Job -> Put the stretch from the line containing "How do I perform: Click" through the end of the items into a numbered list, one line per entry with blank lines omitted. Leave the pictures out of your answer.

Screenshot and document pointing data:
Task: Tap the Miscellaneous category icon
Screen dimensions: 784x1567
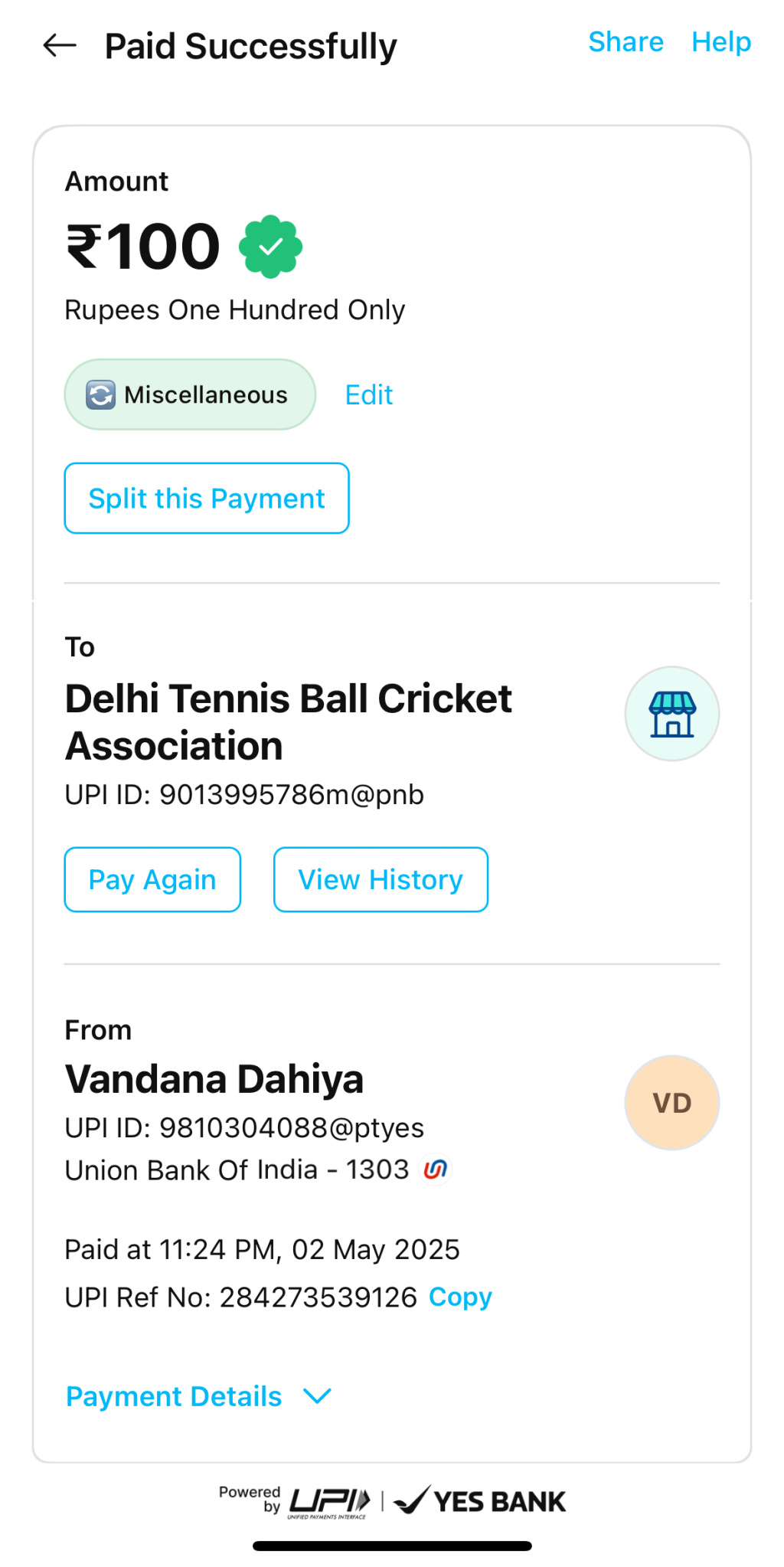Action: click(100, 395)
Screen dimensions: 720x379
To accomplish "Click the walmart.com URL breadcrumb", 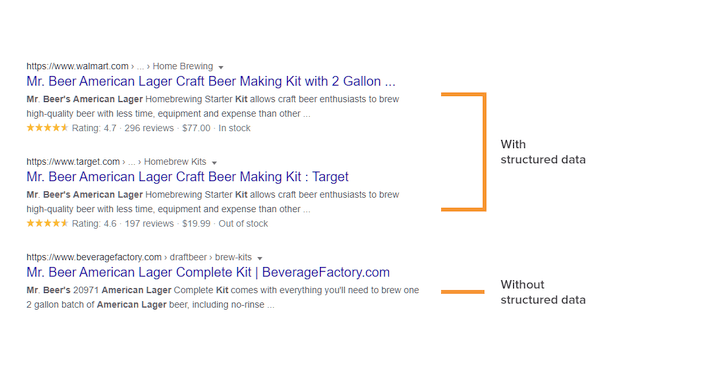I will click(x=119, y=66).
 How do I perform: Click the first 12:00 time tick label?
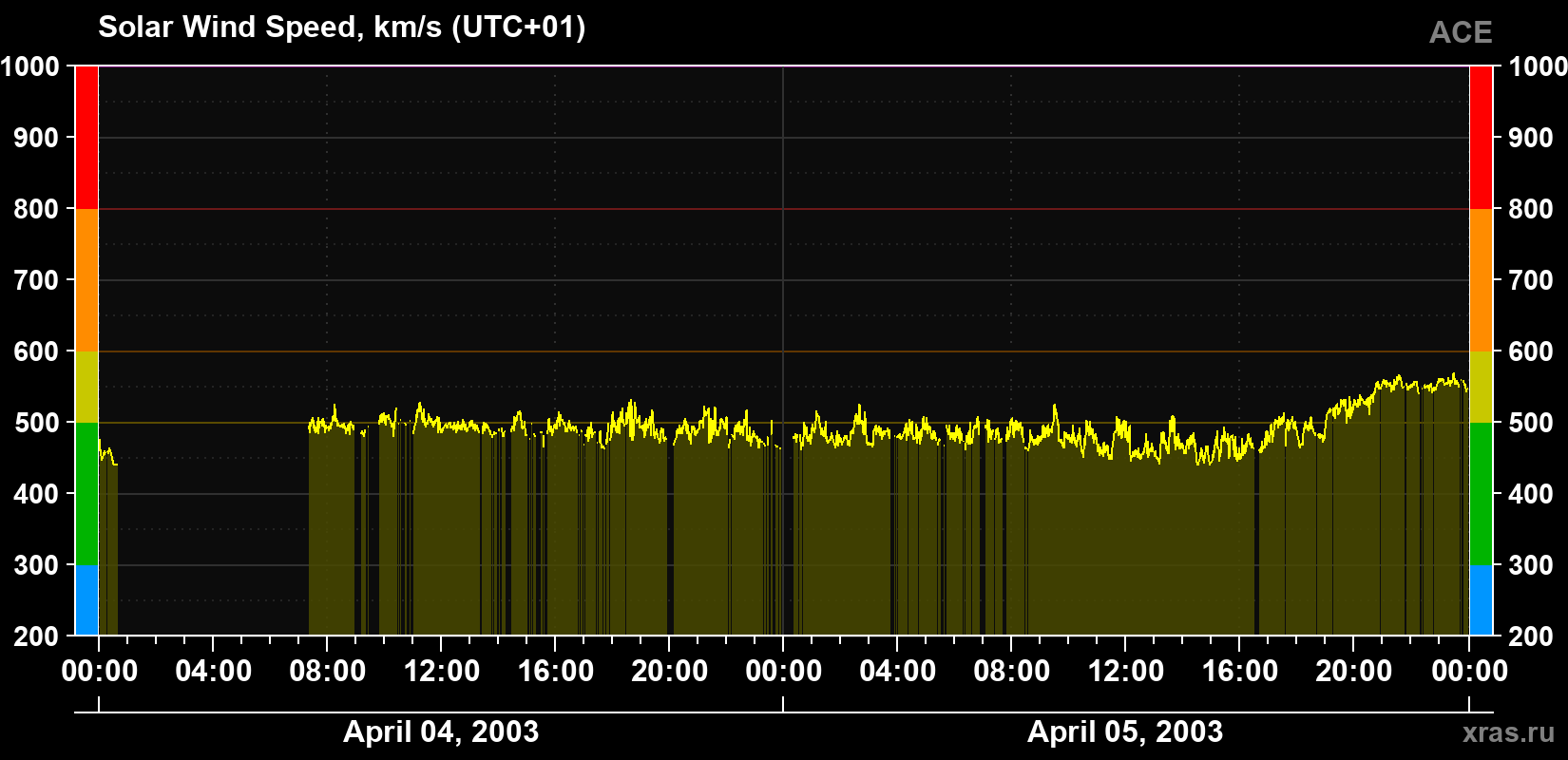(442, 671)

Solution ->
1.  How do I perform: Click the first 12:00 time tick label?
2. (442, 671)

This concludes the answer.